Centremos ahora nuestra mirada en los religiosos y religiosas, aprovechando la festividad de la Presentación de Jesús en el Templo, fecha en que tiene lugar la Jornada Mundial de la Vida Consagrada cuyo lema de este año es: “Ven y Sígueme” (Mc 10,21). La vida religiosa en todas sus formas tiene estrecha relación con la Palabra de Dios, detrás de una monja, fraile, religiosa, religioso, consagrado está un dicho o hecho de Jesús que cautivó a ese fundador y dio como consecuencia el nacimiento de una nueva familia de consagrados para el bien de la edificación de la Iglesia y de su misión evangelizadora en el mundo. Las dos modalidades de la Vida Consagrada, contemplativa y activa, son los dos pulmones de la comunidad eclesial. Su presencia entre los hombres representa la geografía de la oración, del apostolado, de la caridad. Todo ello vivido según los consejos evangélicos en fraternidad cristiana, sometidos a sus propios superiores y en comunión con los sucesores de los apóstoles. La Iglesia no puede prescindir de este gran tesoro de fidelidad a Dios y de servicio a los más necesitados. El pueblo cristiano actual ha de despertar de su adormecimiento y tomar mayor conciencia de cooperación en el resurgimiento vocacional para extender el Reino de Dios y su Justicia (cf. Mt 6,33).

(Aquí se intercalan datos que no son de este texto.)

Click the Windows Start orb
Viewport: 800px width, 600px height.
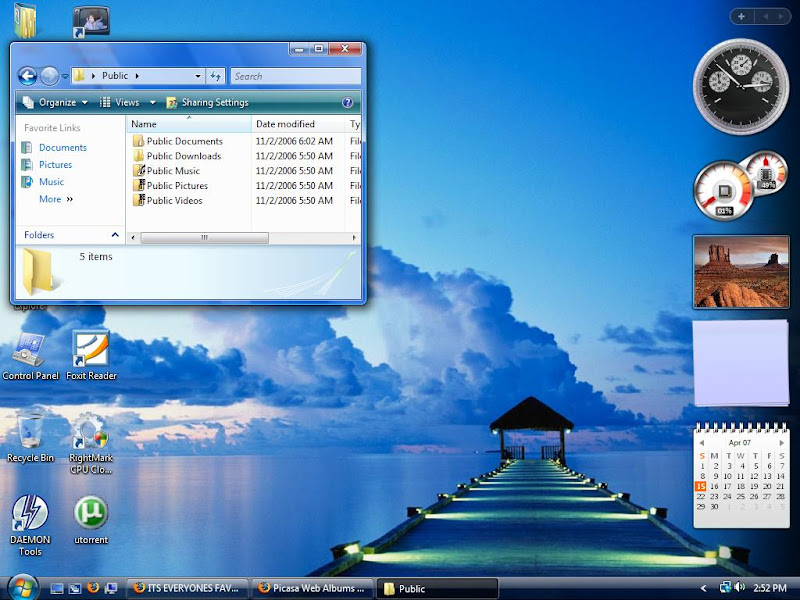pyautogui.click(x=21, y=587)
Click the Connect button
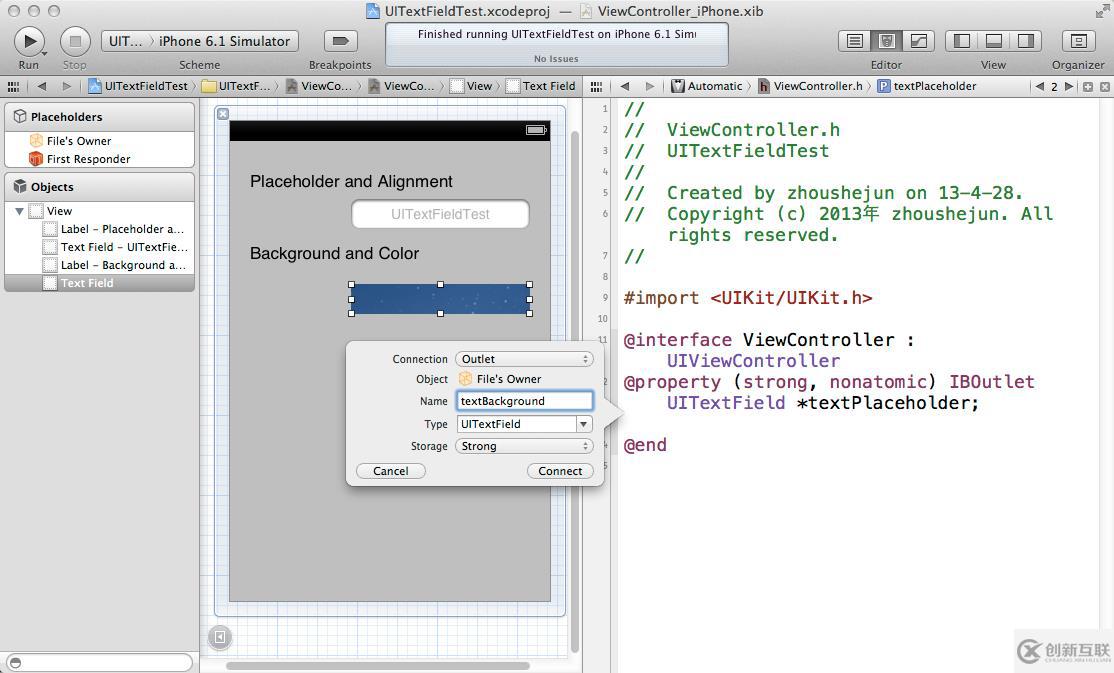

Entrar hoy en “religión”, como se decía antiguamente, es remar contracorriente. Es para gente muy centrada en lo esencial de la fe, que no desea someterse al pensamiento único, que no se conforma con el hedonismo placentero dominante, que tienen muy claro que los pobres no son artículos de modas ideológicas, que han descubierto a la Iglesia como el mayor espacio de libertad personal y comunitario, que se han enamorado apasionadamente de la forma de vivir el Evangelio de un fundador. Ser religioso o religiosa es optar por una forma de vida que no se cotiza, que no tiene aplausos, en la que no hay seguridades. Sin embargo, es la manera más bella de vivir la vida “escondida en Cristo” (Col 3,3), de ser “sal y luz del mundo” (Mt 5,13-16), de encarnar el espíritu de las Bienaventuranzas. Hay que alejar esa idea de que los curas, frailes y monjas son “especies en vía de extinción”. Dios no abandona a su Iglesia y cuando parece agotarse las aguas del pozo eclesial de Europa, surgen abundantes vocaciones en países de otros continentes. Cuando un carisma se apaga, brotan otras formas de vida consagrada. Aún entre nosotros, a pesar del problema demográfico en occidente y de la crisis de fe, hay algunos jóvenes que con la gracia de Dios rompen con los esquemas establecidos y entran en una orden, congregación o instituto secular. Todavía tenemos madres y padres cristianos que se alegran cuando una hija o hijo se van a un convento o a misiones. ¡No está tan seco el hontanar de nuestras comunidades cristianas! Podemos estar tan obsesionados por el número y la suplencia en los diversos servicios y no dar gracias al Señor por ese gran testimonio de fidelidad que hoy representan tantos y tantas religiosos que mueren sin haber “mirado atrás” (Lc 9,62). Ahí tenemos, el gran ejemplo de humildad y anonadamiento que en estos momentos supone aceptar la realidad dolorosa de cerrar casas y reestructurar las provincias. ¡Dios también está hablando en ese empobrecimiento institucional! Y por último, los testimonios del servicio a los pobres, ancianos, enfermos, niños, y jóvenes, cuando el otoño de la existencia toca a retirada, ellos y ellas están allí hasta que llegue la “hermana muerte”, que en no pocos casos tienen el nombre de martirio.
En fin, son nuevos tiempos con grandes desafíos. No tenemos formulas mágicas, no debemos caer en pesimismo contagioso, ni alentar espejismos triunfalistas. Sólo la fe en Dios nos hace ver que sigue habiendo “mas trigo que cizaña”, más santidad que pecado en la Iglesia.